18. Clinical-trial targeted therapies
Because chromophobe RCC is rare, clinical trials are very important. Trials may include new TKIs, MET/FGFR inhibitors, or antibody-drug conjugates tested in non-clear-cell RCC. The purpose is to find safer and more effective options for this specific subtype. Mechanisms vary but often focus on pathways that are especially active in chromophobe tumors.
19. Clinical-trial immunotherapy combinations
Trials may test novel immune combinations, vaccines, or cellular therapies in rare RCC subtypes. These regimens aim to boost or redirect the immune system against chromophobe tumor cells. Side effects can be similar to other immune checkpoint drugs, including risk of autoimmune-type inflammation of organs, requiring close monitoring.

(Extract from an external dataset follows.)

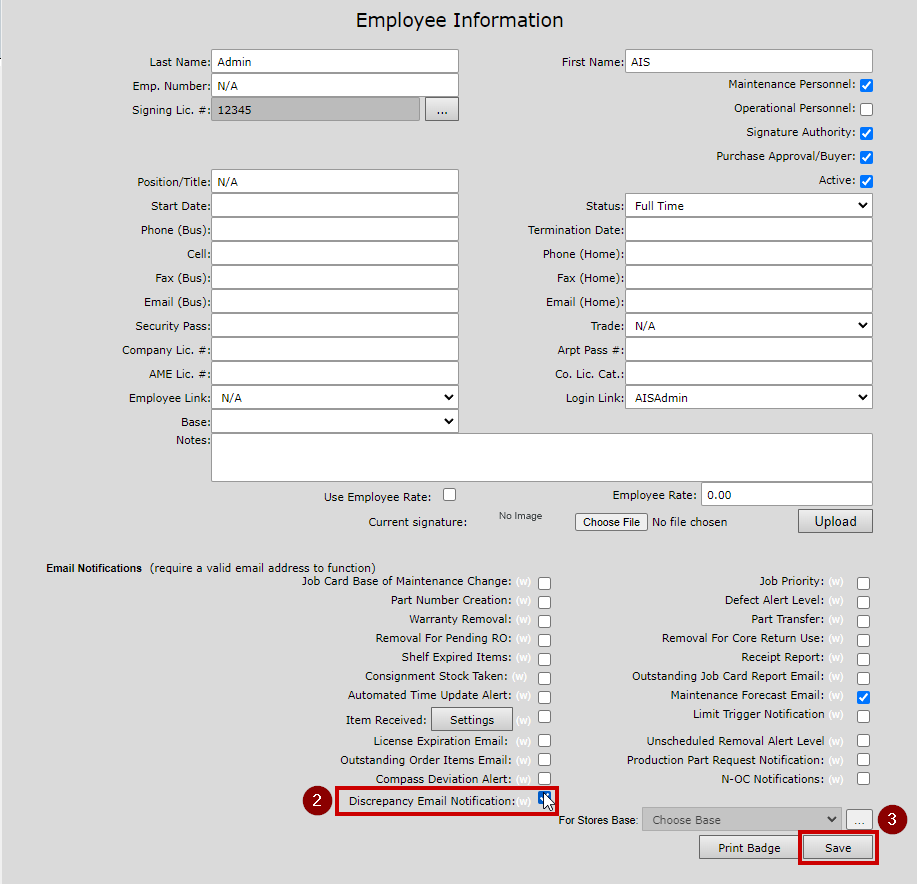Click the Upload button for the signature
Image resolution: width=917 pixels, height=884 pixels.
pyautogui.click(x=835, y=521)
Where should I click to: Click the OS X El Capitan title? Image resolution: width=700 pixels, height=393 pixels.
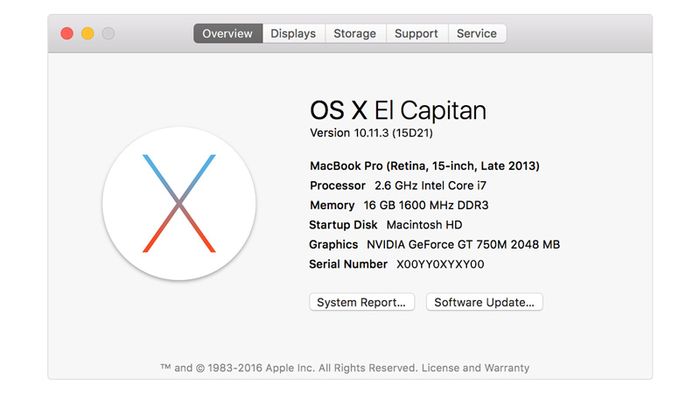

20. Supportive medicines (anti-nausea, bone health, blood-pressure drugs)
Alongside cancer-directed drugs, many supportive drugs are used: anti-nausea pills, stomach protectants, blood-pressure medications, bone-strengthening agents, and growth factors for blood counts. These do not treat the tumor directly but are essential to keep treatment safe and tolerable. They work by controlling side effects so you can stay on effective doses of the main cancer drugs.[4][5]
Dietary Molecular Supplements (Supportive, Not Cures)
None of these supplements can “cure” chromophobe RCC. They may support general health when used carefully under medical supervision. High doses or mixing many products can be harmful, especially to the kidneys.[4][5]
1. Vitamin D
Many cancer patients have low vitamin D levels. Supplementing to reach a normal blood level can support bone and muscle health. A typical replacement dose (for deficiency) might be 800–2000 IU/day, adjusted by your doctor. The functional role is helping calcium balance and bone strength. Mechanistically, vitamin D affects cell growth and immune function, but its direct effect on kidney-cancer outcomes is still under study.[4]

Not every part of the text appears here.